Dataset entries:
--

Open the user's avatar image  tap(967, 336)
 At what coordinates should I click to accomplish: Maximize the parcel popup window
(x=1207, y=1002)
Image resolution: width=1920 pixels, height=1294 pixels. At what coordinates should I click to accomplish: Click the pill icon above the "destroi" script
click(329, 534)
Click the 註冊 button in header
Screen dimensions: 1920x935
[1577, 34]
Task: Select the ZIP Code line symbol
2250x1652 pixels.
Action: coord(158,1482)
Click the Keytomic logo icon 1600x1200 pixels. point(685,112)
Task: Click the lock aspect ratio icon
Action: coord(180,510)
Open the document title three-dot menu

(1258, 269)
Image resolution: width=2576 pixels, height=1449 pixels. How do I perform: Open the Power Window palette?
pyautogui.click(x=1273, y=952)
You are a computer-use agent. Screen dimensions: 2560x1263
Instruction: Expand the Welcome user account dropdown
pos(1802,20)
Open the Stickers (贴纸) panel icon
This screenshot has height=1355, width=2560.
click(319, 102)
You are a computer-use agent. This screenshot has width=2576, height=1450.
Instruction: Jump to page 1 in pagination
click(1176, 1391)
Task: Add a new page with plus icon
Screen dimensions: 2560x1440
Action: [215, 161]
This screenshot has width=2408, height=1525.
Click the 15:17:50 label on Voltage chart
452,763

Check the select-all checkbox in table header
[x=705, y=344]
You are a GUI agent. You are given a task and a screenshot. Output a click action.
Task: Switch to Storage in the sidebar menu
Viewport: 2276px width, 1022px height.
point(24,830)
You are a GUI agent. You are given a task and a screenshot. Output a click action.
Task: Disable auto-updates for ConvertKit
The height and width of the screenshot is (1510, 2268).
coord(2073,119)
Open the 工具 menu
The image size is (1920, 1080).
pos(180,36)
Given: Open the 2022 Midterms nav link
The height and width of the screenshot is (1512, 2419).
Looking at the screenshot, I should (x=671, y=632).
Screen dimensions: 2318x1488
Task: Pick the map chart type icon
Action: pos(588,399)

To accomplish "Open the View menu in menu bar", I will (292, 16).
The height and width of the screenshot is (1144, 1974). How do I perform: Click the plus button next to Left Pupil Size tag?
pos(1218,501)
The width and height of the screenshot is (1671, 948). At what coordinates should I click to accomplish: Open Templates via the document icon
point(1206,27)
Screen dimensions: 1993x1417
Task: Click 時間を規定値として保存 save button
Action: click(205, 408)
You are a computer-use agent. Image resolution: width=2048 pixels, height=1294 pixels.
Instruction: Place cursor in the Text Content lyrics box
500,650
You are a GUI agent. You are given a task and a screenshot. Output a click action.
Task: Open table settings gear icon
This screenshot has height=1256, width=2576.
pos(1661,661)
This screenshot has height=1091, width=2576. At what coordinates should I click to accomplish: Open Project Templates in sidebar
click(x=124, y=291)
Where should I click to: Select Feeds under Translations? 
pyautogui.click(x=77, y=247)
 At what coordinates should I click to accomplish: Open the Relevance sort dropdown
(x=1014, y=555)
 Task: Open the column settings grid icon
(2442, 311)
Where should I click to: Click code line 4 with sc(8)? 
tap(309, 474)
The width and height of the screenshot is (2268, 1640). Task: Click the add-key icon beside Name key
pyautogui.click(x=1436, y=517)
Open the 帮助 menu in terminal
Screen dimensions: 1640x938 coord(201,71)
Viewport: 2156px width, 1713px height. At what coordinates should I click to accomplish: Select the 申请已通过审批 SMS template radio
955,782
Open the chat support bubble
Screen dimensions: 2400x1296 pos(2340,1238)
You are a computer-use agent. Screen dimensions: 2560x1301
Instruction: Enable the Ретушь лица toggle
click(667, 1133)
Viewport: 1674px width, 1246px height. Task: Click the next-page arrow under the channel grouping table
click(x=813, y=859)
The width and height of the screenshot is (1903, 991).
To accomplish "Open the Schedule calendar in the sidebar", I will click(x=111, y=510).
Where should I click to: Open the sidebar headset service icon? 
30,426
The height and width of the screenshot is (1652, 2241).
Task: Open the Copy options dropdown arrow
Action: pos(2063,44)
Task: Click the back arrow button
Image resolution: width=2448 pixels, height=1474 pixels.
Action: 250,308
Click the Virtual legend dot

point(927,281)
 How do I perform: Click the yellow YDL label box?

--

» **WORK REQUEST**:
Your reply is one number: how many lines of the records above contain the word "computer".

» **WRITTEN RESPONSE**:
4